Credentialed vs. Non-Credentialed

Vulnerability scans are security assessments conducted to identify vulnerabilities in systems, networks, or applications. Two common approaches for vulnerability scanning are credentialed and non-credentialed scans, each with its own advantages and limitations.

1. Credentialed Vulnerability Scans

Credentialed vulnerability scans are performed with privileged access or credentials, typically administrative or privileged accounts. This allows the scanner to gain deeper visibility into the target systems and applications, enabling comprehensive scanning and identification of vulnerabilities that require elevated privileges to detect.

Advantages:

• Increased Accuracy: Credentialed scans provide greater accuracy as they can access the system configuration, file systems, and installed software to identify vulnerabilities accurately.
• Comprehensive Coverage: With privileged access, credentialed scans can detect vulnerabilities in operating systems, installed applications, configurations, and account settings.
• Authenticated Checks: Credentialed scans enable authenticated checks, where the scanner can simulate an attacker with valid credentials to identify vulnerabilities that are only exposed to authenticated users.
• Reduced False Positives: Credentialed scans tend to produce fewer false positives compared to non-credentialed scans as they have a better understanding of the system and can differentiate between real vulnerabilities and false alarms.

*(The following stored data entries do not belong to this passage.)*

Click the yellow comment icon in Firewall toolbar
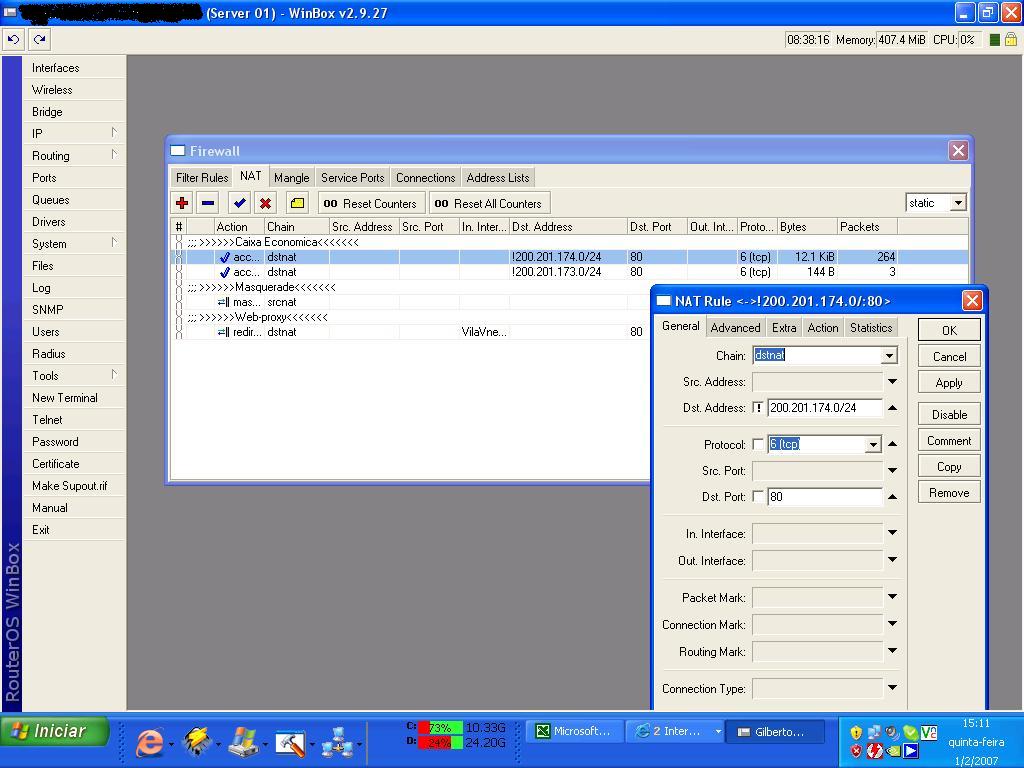The height and width of the screenshot is (768, 1024). click(x=297, y=203)
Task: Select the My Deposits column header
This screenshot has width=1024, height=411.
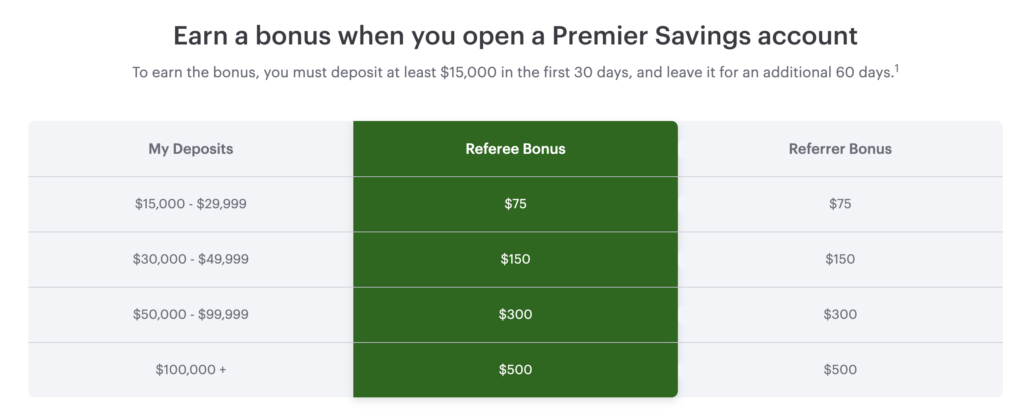Action: 191,149
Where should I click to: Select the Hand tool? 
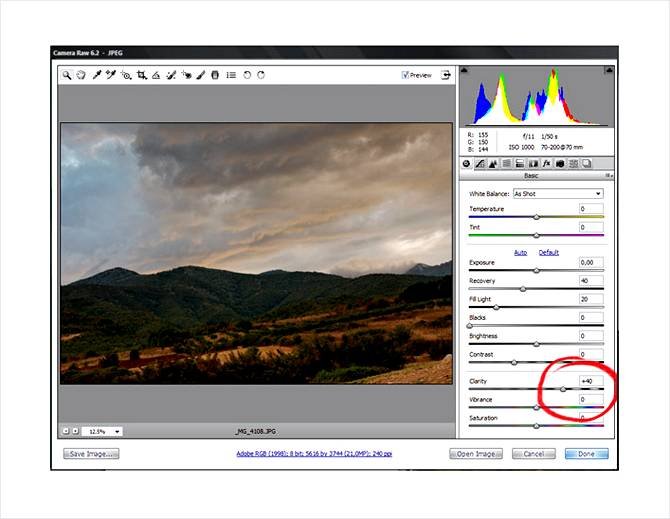coord(81,75)
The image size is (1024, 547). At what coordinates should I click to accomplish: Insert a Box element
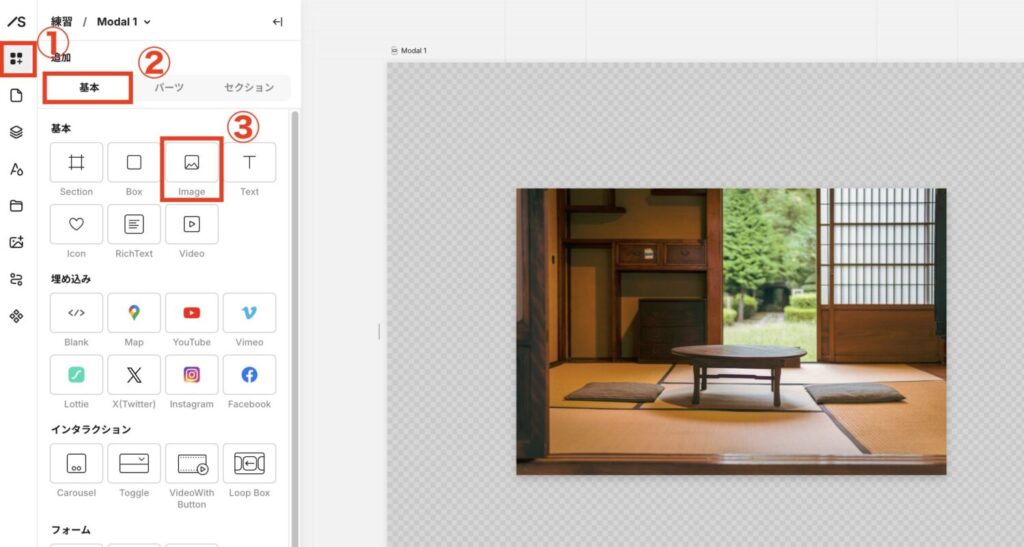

2. Non-Credentialed Vulnerability Scans

Non-credentialed vulnerability scans are performed without privileged access or credentials. These scans rely on network-based scanning techniques and do not have visibility into the internal system configurations or installed software.

Advantages:

• Ease of Deployment: Non-credentialed scans can be easily deployed across a network without the need for privileged credentials, simplifying the scanning process.
• Network-Level Vulnerabilities: Non-credentialed scans excel at identifying vulnerabilities that can be detected at the network level, such as open ports, services, and weak configurations.
• External Perspective: Non-credentialed scans provide an external perspective, simulating an attacker without any internal privileges, which can help identify vulnerabilities that an external threat actor could exploit.
• Quick Assessments: Non-credentialed scans are faster to execute and provide a high-level assessment of network-level vulnerabilities, making them suitable for initial security checks.

Limitations:

• Reduced Accuracy: Non-credentialed scans may have limited visibility and accuracy, especially for vulnerabilities that require privileged access to detect.
• Missed Internal Vulnerabilities: Non-credentialed scans may miss vulnerabilities within the internal systems or applications that are not exposed at the network level.
• Potential False Positives: Non-credentialed scans may generate more false positives as they rely on network-based scanning techniques without fully understanding the system context.